_Extract to read_

——————

The Honest, Ugly Truth About Fluoride


Fluoride is an endocrine-disrupting, neurotoxic, and bone-weakening substance that the Food and Drug Administration (FDA) defines as a drug when used to prevent disease, because unlike the minerals we need (e.g. calcium), humans have no known physiological requirement for fluoride.

Sodium fluoride, long known as an effective roach poison, is added to tablets and drops (i.e., “fluoride supplements”) for the purpose of preventing tooth decay.

But because of fluoride’s toxicity, you cannot purchase fluoride “supplements” over-the-counter; they can only be dispensed by prescription under the supervision of a doctor. In short, sodium fluoride is not a nutritional “supplement;” it is a prescription drug, and a dangerous one.

Although fluoride drugs have been prescribed for over 50 years, the FDA recently announced that marketing fluoride drops and tablets for cavity prevention violates federal law, because FDA has never approved these products as either safe or effective.

FDA made this stunning declaration in a Warning Letter, in which the Agency called on a manufacturer to immediately cease selling fluoride drops and tablets. Removing harmful fluoride drugs from the market will protect the health of millions of children, but we also need to address the big elephant in the room: water fluoridation.

Fluoride Facts You Need To Know

  • Fluoride is a toxic industrial waste product, which may also be contaminated with lead, arsenic, radionucleotides, aluminum and other industrial contaminants. The fluoride added to municipal water supplies is not pharmaceutical grade.
  • Twenty-three studies from four countries indicate that even moderate exposure to fluoride lowers IQ.
  • The daily dose of fluoride recommended by the American Dental Association results in the same level of fluoride in your blood shown to cause an 8-point drop in IQ.
  • Poison control should be called if you swallow a quarter milligram of fluoride from toothpaste. Meanwhile just ONE glass of water can contain this amount of fluoride.
  • To remain within “safe” limits, you’d have to use such a small amount of fluoridated toothpaste that one tube would last you several years.

——————

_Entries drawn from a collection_
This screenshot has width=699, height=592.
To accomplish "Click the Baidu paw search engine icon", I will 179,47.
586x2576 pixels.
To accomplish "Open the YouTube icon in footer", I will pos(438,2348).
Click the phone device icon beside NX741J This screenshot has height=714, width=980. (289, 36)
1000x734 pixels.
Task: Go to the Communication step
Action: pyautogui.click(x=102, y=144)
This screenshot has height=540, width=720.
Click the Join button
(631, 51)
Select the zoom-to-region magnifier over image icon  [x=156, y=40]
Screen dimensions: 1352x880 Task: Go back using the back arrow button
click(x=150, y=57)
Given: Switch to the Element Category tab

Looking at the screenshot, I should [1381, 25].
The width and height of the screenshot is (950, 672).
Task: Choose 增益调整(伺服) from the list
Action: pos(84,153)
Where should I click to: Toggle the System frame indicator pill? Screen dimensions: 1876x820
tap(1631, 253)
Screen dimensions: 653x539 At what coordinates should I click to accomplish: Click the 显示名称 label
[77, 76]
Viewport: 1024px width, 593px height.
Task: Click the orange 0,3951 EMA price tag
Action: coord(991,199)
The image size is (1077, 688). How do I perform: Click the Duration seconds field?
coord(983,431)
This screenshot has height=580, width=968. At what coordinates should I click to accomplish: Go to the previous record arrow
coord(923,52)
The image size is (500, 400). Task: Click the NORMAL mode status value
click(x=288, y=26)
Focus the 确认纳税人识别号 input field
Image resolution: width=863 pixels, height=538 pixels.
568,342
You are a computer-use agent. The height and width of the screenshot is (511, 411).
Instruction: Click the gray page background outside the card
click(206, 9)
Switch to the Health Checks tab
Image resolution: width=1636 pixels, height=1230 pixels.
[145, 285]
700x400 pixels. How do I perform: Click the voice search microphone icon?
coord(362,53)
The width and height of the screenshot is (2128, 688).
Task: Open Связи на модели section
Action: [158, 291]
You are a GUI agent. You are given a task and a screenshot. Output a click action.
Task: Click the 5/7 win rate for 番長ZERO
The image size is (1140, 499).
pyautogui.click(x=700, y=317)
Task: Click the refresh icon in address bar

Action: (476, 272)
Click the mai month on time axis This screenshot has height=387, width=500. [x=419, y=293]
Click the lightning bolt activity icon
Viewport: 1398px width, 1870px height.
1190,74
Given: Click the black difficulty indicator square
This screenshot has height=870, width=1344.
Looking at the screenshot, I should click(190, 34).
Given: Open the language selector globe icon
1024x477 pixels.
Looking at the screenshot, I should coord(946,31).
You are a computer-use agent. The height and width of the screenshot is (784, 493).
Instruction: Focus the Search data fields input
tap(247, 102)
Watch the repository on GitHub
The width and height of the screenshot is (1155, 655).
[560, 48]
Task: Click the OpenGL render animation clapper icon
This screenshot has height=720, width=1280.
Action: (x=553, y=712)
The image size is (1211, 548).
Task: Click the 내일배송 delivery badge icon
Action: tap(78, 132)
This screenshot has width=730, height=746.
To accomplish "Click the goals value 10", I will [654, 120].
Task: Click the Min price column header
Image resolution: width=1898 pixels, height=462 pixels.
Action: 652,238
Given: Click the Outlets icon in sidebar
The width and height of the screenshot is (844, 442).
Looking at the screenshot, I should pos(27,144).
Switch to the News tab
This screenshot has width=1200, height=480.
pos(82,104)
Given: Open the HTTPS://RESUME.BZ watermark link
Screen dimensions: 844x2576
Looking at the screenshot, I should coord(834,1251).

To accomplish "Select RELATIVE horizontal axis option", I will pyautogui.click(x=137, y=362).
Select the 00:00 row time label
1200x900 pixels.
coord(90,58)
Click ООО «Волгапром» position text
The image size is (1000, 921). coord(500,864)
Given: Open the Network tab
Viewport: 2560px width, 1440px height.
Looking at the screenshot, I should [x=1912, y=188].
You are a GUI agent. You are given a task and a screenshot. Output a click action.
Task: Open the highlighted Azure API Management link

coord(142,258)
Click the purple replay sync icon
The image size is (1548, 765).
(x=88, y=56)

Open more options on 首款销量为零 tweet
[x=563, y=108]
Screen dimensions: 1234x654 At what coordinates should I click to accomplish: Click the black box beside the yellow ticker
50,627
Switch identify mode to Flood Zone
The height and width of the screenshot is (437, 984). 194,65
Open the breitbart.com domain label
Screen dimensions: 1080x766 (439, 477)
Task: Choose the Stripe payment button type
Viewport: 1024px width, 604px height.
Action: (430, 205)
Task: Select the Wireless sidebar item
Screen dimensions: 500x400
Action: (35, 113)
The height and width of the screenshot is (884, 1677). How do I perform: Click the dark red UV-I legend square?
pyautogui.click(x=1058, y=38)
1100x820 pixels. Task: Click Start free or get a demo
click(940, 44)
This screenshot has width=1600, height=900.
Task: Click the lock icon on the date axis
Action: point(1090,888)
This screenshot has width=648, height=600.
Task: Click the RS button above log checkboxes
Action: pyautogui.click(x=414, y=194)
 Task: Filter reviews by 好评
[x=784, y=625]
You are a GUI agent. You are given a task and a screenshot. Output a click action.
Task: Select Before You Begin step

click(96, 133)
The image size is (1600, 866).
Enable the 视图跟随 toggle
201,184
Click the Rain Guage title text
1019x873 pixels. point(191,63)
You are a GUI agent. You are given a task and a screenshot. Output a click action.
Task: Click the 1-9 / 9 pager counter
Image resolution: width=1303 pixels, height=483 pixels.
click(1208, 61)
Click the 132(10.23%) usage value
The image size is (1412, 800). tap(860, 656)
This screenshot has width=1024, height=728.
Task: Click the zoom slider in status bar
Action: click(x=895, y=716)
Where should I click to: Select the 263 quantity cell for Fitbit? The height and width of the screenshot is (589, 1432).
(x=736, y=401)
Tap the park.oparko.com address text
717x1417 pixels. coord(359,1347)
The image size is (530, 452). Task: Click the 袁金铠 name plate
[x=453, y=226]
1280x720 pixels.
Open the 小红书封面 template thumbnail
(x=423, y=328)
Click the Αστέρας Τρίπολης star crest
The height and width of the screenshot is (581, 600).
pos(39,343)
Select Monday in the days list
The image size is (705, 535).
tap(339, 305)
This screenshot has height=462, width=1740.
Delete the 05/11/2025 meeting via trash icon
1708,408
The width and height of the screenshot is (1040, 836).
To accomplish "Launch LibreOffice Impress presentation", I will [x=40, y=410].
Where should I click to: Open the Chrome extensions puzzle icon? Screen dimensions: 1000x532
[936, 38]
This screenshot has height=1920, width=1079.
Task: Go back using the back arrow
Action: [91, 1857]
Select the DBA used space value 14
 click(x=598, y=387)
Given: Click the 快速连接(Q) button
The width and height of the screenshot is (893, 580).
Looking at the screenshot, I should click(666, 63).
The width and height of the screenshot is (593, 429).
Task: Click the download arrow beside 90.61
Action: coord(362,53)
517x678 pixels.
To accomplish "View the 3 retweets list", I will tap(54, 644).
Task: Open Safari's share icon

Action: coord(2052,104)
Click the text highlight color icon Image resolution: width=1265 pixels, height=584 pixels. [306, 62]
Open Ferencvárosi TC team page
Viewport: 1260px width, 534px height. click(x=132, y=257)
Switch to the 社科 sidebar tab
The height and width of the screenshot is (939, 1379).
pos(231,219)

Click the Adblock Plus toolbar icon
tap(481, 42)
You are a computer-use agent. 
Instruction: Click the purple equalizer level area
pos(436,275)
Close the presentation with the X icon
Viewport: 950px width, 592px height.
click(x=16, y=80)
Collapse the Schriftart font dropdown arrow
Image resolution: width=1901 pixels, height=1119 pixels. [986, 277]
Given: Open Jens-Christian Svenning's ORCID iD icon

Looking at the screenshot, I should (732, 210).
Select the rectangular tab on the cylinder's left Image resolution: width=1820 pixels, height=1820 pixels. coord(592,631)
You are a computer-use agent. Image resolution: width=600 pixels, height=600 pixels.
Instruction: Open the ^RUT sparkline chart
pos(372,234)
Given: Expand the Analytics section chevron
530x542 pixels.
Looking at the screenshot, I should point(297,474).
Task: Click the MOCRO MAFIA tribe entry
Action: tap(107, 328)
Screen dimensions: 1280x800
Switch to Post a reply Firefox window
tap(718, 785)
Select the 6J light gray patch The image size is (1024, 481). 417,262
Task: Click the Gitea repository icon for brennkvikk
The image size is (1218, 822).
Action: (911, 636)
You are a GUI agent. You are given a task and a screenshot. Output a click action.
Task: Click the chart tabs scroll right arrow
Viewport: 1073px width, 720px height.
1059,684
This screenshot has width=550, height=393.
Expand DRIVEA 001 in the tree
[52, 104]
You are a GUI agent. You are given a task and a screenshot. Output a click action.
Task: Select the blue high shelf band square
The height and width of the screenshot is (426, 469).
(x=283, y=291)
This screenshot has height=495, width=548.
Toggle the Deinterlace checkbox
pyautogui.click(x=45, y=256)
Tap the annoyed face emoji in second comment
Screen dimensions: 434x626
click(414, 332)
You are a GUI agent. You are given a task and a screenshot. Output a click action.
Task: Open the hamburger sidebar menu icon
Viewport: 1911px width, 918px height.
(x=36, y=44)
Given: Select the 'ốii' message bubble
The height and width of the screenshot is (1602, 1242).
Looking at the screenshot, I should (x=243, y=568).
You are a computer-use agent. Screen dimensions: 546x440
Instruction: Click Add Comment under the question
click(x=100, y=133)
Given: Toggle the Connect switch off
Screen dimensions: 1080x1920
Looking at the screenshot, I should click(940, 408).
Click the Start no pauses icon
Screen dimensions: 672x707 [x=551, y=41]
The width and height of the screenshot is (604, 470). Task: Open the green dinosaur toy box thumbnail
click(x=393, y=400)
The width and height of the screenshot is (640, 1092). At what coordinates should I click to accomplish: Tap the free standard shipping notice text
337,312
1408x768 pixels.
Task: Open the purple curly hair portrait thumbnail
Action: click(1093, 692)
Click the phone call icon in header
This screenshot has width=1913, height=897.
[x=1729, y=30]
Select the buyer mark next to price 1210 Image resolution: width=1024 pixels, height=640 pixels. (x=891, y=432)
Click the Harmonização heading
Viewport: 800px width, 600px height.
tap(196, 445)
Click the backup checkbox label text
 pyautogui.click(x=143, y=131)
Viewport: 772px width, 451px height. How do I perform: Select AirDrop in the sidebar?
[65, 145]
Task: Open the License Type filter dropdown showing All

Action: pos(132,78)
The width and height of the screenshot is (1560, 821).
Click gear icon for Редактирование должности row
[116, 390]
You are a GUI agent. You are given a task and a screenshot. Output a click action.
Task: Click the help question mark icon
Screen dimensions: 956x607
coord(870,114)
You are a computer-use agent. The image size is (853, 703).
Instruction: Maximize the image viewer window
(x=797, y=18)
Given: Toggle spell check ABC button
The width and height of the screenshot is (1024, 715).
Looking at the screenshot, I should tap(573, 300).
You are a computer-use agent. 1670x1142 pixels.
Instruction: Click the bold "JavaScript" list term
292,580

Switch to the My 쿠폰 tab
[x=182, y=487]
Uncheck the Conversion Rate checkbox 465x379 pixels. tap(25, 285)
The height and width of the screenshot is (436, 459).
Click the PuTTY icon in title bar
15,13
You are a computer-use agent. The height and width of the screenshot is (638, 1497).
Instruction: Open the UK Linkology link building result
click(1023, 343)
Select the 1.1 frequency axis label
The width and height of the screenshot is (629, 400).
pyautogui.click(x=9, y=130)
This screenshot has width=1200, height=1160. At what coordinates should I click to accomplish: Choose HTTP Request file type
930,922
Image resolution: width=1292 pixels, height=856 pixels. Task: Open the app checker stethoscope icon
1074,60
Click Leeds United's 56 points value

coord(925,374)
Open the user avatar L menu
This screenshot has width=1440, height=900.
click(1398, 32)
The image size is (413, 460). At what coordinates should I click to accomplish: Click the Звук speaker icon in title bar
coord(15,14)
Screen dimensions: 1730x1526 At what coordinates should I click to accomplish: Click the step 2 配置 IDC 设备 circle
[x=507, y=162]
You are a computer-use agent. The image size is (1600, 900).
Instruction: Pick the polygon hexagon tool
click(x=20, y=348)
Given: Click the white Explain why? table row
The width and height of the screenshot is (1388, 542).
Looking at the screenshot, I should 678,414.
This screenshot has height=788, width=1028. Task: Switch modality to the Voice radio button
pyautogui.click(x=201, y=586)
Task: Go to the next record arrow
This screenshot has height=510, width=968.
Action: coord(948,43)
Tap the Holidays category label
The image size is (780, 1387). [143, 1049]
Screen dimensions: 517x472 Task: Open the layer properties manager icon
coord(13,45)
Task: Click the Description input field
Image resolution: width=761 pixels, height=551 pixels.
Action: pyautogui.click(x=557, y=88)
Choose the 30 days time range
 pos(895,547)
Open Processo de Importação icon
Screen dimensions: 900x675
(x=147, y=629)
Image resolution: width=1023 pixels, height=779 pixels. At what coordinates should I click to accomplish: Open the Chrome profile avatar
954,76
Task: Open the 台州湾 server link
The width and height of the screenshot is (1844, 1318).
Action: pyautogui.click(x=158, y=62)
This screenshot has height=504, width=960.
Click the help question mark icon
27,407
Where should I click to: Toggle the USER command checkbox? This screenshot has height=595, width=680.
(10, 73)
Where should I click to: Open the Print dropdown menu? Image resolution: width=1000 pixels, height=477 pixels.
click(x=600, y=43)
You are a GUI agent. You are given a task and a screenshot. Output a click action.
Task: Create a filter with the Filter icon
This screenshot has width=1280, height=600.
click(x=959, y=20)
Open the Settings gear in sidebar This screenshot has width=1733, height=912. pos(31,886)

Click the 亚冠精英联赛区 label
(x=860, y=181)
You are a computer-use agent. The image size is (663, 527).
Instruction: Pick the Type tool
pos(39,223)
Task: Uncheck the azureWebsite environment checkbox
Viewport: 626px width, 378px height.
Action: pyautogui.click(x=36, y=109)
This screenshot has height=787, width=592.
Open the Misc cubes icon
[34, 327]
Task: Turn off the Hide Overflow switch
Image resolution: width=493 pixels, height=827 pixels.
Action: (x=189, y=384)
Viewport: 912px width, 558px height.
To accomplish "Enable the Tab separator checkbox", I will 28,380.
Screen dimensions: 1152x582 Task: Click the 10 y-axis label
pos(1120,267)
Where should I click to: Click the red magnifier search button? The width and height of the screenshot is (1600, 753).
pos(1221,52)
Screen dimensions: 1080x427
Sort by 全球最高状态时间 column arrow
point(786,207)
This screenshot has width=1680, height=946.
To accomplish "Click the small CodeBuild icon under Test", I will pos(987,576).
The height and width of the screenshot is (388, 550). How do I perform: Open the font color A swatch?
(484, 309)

——————

_Task statement_
Update the fluoride text between "FDA made this" and "not pharmaceutical grade.", inclusive, replacing "Warning Letter" with "formal notice". The data is separate material and is not part of the fluoride text.

_Reply_
FDA made this stunning declaration in a formal notice, in which the Agency called on a manufacturer to immediately cease selling fluoride drops and tablets. Removing harmful fluoride drugs from the market will protect the health of millions of children, but we also need to address the big elephant in the room: water fluoridation.

Fluoride Facts You Need To Know

  • Fluoride is a toxic industrial waste product, which may also be contaminated with lead, arsenic, radionucleotides, aluminum and other industrial contaminants. The fluoride added to municipal water supplies is not pharmaceutical grade.